── Records provided ──

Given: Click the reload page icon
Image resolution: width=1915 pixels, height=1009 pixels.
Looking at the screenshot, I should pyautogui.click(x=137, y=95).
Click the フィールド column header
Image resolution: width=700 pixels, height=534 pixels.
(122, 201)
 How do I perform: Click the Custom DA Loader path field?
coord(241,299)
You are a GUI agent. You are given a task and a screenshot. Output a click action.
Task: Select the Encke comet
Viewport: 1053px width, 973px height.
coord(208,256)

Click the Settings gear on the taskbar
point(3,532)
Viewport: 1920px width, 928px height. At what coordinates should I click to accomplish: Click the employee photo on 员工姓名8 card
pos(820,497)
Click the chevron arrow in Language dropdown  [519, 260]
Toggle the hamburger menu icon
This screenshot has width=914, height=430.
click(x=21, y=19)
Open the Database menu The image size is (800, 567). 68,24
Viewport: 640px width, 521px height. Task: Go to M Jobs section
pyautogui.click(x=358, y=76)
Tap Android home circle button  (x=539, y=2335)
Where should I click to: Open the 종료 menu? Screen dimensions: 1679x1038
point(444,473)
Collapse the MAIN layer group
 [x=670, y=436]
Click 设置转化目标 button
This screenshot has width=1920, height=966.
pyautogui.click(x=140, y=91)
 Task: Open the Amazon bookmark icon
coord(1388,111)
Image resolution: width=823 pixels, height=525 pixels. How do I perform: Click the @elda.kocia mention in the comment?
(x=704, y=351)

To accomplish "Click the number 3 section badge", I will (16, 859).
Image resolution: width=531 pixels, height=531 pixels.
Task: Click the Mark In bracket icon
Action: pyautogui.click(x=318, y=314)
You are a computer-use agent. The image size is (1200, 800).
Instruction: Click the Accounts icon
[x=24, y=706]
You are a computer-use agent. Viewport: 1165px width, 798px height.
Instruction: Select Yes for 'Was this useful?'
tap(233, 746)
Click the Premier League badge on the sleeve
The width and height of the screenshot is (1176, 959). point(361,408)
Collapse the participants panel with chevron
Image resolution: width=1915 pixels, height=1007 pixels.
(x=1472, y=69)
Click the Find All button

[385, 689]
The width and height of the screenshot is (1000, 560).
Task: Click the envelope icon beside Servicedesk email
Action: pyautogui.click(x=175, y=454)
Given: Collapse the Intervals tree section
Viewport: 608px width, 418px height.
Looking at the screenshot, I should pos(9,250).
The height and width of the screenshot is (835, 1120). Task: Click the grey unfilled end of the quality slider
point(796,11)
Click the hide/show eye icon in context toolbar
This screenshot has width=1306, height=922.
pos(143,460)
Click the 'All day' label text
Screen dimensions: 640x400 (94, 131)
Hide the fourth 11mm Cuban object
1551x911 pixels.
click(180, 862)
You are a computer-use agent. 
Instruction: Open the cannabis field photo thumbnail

───

Short task: Give all of the lines above again, putting "refresh button" in place of "reload page icon" and leaving everything else unchanged.

Worked answer:
Given: Click the refresh button
Image resolution: width=1915 pixels, height=1009 pixels.
Looking at the screenshot, I should pyautogui.click(x=137, y=95).
Click the フィールド column header
Image resolution: width=700 pixels, height=534 pixels.
(122, 201)
 How do I perform: Click the Custom DA Loader path field?
coord(241,299)
You are a GUI agent. You are given a task and a screenshot. Output a click action.
Task: Select the Encke comet
Viewport: 1053px width, 973px height.
coord(208,256)

Click the Settings gear on the taskbar
point(3,532)
Viewport: 1920px width, 928px height. At what coordinates should I click to accomplish: Click the employee photo on 员工姓名8 card
pos(820,497)
Click the chevron arrow in Language dropdown  [519, 260]
Toggle the hamburger menu icon
This screenshot has width=914, height=430.
click(x=21, y=19)
Open the Database menu The image size is (800, 567). 68,24
Viewport: 640px width, 521px height. Task: Go to M Jobs section
pyautogui.click(x=358, y=76)
Tap Android home circle button  (x=539, y=2335)
Where should I click to: Open the 종료 menu? Screen dimensions: 1679x1038
point(444,473)
Collapse the MAIN layer group
 [x=670, y=436]
Click 设置转化目标 button
This screenshot has width=1920, height=966.
pyautogui.click(x=140, y=91)
 Task: Open the Amazon bookmark icon
coord(1388,111)
Image resolution: width=823 pixels, height=525 pixels. How do I perform: Click the @elda.kocia mention in the comment?
(x=704, y=351)

To accomplish "Click the number 3 section badge", I will (16, 859).
Image resolution: width=531 pixels, height=531 pixels.
Task: Click the Mark In bracket icon
Action: pyautogui.click(x=318, y=314)
You are a computer-use agent. The image size is (1200, 800).
Instruction: Click the Accounts icon
[x=24, y=706]
You are a computer-use agent. Viewport: 1165px width, 798px height.
Instruction: Select Yes for 'Was this useful?'
tap(233, 746)
Click the Premier League badge on the sleeve
The width and height of the screenshot is (1176, 959). point(361,408)
Collapse the participants panel with chevron
Image resolution: width=1915 pixels, height=1007 pixels.
(x=1472, y=69)
Click the Find All button

[385, 689]
The width and height of the screenshot is (1000, 560).
Task: Click the envelope icon beside Servicedesk email
Action: pyautogui.click(x=175, y=454)
Given: Collapse the Intervals tree section
Viewport: 608px width, 418px height.
Looking at the screenshot, I should pos(9,250).
The height and width of the screenshot is (835, 1120). Task: Click the grey unfilled end of the quality slider
point(796,11)
Click the hide/show eye icon in context toolbar
This screenshot has width=1306, height=922.
pos(143,460)
Click the 'All day' label text
Screen dimensions: 640x400 (94, 131)
Hide the fourth 11mm Cuban object
1551x911 pixels.
click(180, 862)
You are a computer-use agent. 
Instruction: Open the cannabis field photo thumbnail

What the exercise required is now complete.